Task instructions >>
Continue the history of The Gallery shopping mall in Philadelphia, starting after its last sentence.

Text >>
Prior to the Fashion District Philadelphia redevelopment, the mall originally opened in 1977 as The Gallery, which was jointly developed by The Rouse Company, the Philadelphia Redevelopment Authority and the Philadelphia Industrial Development Corporation. The Gallery II was also developed by these three firms, alongside JCPenney (through JCP Realty, Inc.).

=== 1946–1977: Planning, construction and opening ===
In the mid-20th century, Market Street was home to the "Big Six" department stores: Strawbridge & Clothier (now Macy's nationally), John Wanamaker, Gimbel Brothers, Lit Brothers, N. Snellenburg & Co., and Frank & Seder.
These stores were central for Philadelphia's urban life and drew shoppers from across the region.

Urban renewal in Philadelphia began in 1946, with the formation of the Philadelphia Redevelopment Authority (PRA). In 1947, The Better Philadelphia Exhibition showcases grand redevelopment plans by Edmund Bacon, building public support. In 1948, the Greater Philadelphia Movement (GPM) is formed, uniting business leaders to support renewal. The first urban renewal sites are certified. In 1949, the Federal Housing Act provides crucial funding for slum clearance, boosting local efforts. The era of major federal funding and large-scale projects begin in the 1950s, with initial actions targeting areas like East Poplar and West Philadelphia (University City), for clearing "blighted" areas for new development, including university expansion.

In the 1960s and early '70s, the post-World War II migration, along with the rise of suburban shopping malls, drew shoppers away from downtown Philadelphia as new malls opened in Pennsylvania and nearby New Jersey, such as Exton Square Mall, King of Prussia Mall, Plymouth Meeting Mall, and Cherry Hill Mall which is 15-20 minutes away from downtown Philadelphia.

As a result, urban planner Edmund Bacon proposed a massive redevelopment to bring the "suburban mall experience" into the heart of the city. Unlike Bacon's open-air shopping centers, he wanted this mall to be enclosed for a climate-controlled, suburban mall experience. The Philadelphia Redevelopment Authority and the Philadelphia Industrial Development Corporation (PIDC) partnered to develop this mall. The Gallery was approved in 1964, and a commitment was to develop an underground mall specifically on the north side of Market Street.

The Rouse Company of Columbia, Maryland, led by James W. Rouse, who also developed Pennsylvania's Exton Square Mall and Plymouth Meeting Mall, entered in a joint venture with the PRA and PIDC, and was officially selected as the developer for the project, founding 39 subsidiaries (TRC Gallery at Market East 1-39, LLC) and Gimbels signed a deal to have its new flagship store in The Gallery. Rouse hired local architectural firms Bower & Fradley Architects (now Bower Lewis Thrower Architects/BLT Architects) and Cope Linder & Associates. Construction began in 1974.

Records provided >>

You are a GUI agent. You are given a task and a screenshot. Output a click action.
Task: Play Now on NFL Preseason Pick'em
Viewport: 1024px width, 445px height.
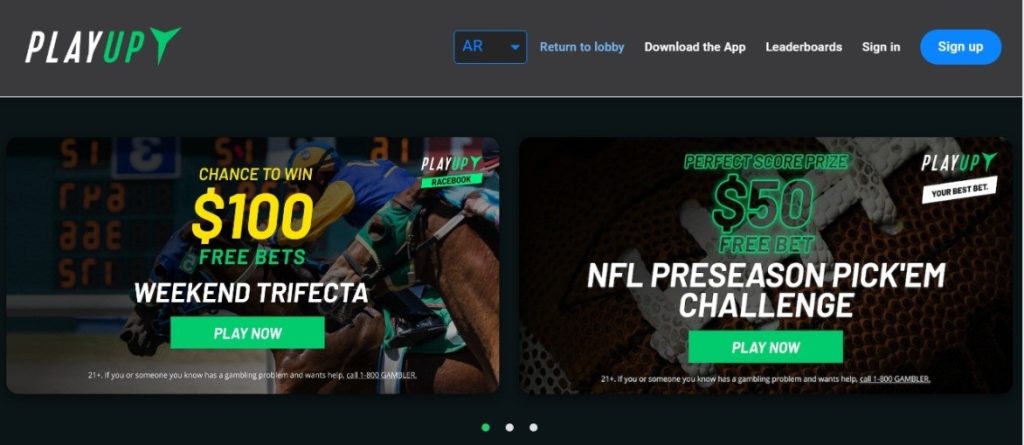pos(765,347)
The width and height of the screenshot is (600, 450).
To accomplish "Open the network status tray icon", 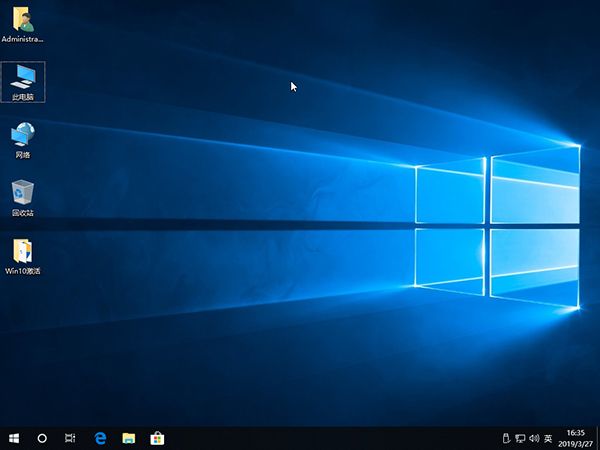I will pos(520,438).
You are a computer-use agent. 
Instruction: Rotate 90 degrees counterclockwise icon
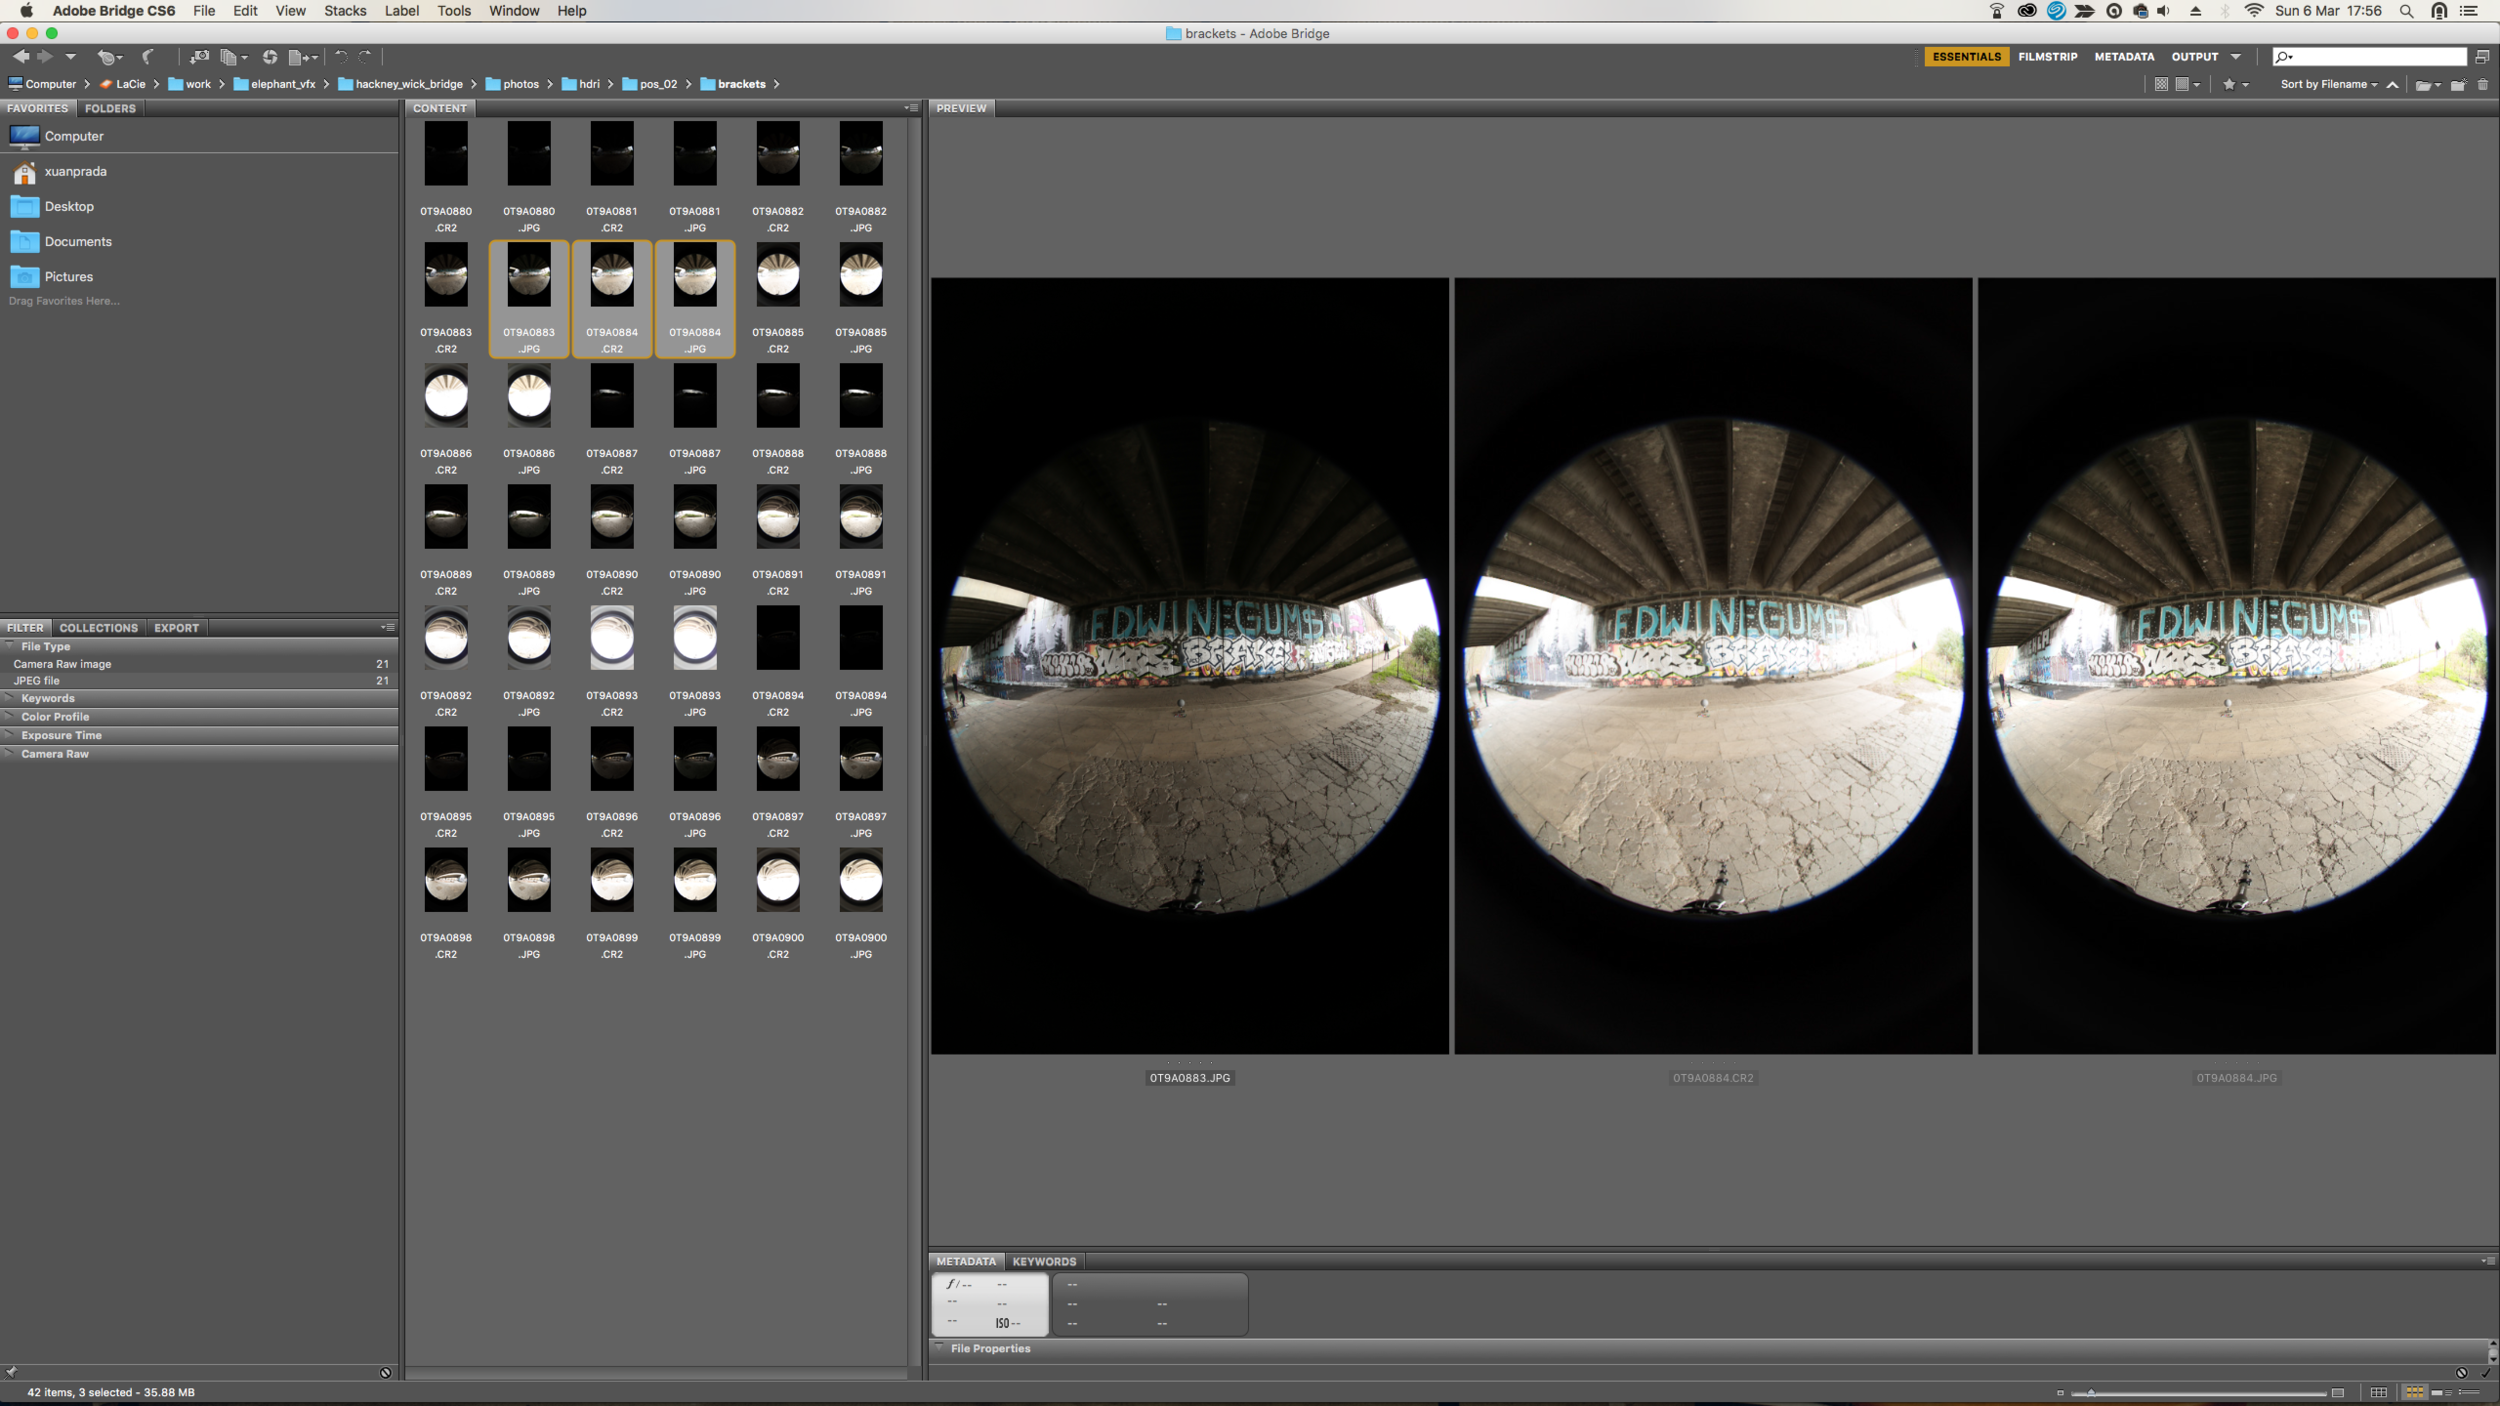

Answer box >>
The Gallery had its grand opening on August 11, 1977, which involved a ribbon-cutting ceremony. Upon opening, the mall included the Market Fair food court with 22 stalls, and was in the basement level under Gimbels. It also included 40-foot-tall trees, and direct underground connections to SEPTA regional rail and subway lines.

=== 1980–2003: Expansion and sale ===
The Gallery was so successful that the city approved an expansion of the mall. The Rouse Co. expanded the mall in the 1980s in partnership with JCP Realty, Inc., the development arm of JCPenney, with the construction of a second phase called Gallery II, which opened on October 12, 1983. As part of the expansion, the basement concourse was extended to additional blocks, and the food court was moved down to the end under Gallery II, which was directly connected to the 11th Street SEPTA station. The Phase I building was dubbed The Gallery I after the expansion. Gallery II was anchored by a three-story JCPenney department store.

Gimbels closed its Gallery location on August 18, 1986, due to liquidation. The chain itself became defunct one year later, and it was once the largest department store in the world. It was replaced by Stern's, but that also closed in 1990. Stern's was later replaced by Clover in 1995, but the chain liquidated one year later. It was finally replaced by Kmart in 1997.

JCPenney closed its Gallery store in January 2001 due to profitability problems. It was replaced by Burlington Coat Factory. PREIT acquired The Gallery in April 2003 from the Rouse Company and Gallery II in the third fiscal quarter of 2004 from the state's Public School Employees' Retirement System. The total complex measures approximately 1100000 sqft of retail space, and at its peak, had over 230 stores.

=== 2008–2015: Decline and closure ===
The number of businesses operating in the mall had changed from over 230 to over 130. In September 2008, the developers of Foxwoods Casino Philadelphia changed their proposed casino location to The Gallery at Market East after receiving opposition from residents near the original proposed site in South Philadelphia. The new proposal was endorsed by both Mayor Michael Nutter and Governor Ed Rendell. The original proposal for the Foxwoods Casino at The Gallery at Market East was for a 3,000-slot-machine casino on two floors that were occupied by Burlington, which would have necessitated moving the store. However, on February 26, 2009, it was announced that the developers had instead decided to locate their new casino on three floors of the former Strawbridge's building.

In January 2014, it was announced that Kmart would be closing its Gallery store in late April. At the time, it was announced that there were plans to turn the former Kmart space into multiple street-facing stores centered on an atrium, and to redevelop the mostly vacant top level of the mall in other ways. In April 2014, Century 21 Clothing announced that it would open an anchor store at the mall, which has since closed.

=== 2014–2019: Redevelopment as Fashion District Philadelphia ===
In July 2014, Macerich acquired a 50% stake in The Gallery at Market East, and invested $106.8 million to redevelop the mall as part of a joint venture partnership with PREIT. When the developers were planning redevelopment, they once considered demolishing the entire mall. As of June 19, 2015, the $325 million remodeling of The Gallery had been officially approved by the city council, and the legislation had been approved by Philadelphia Mayor Michael Nutter.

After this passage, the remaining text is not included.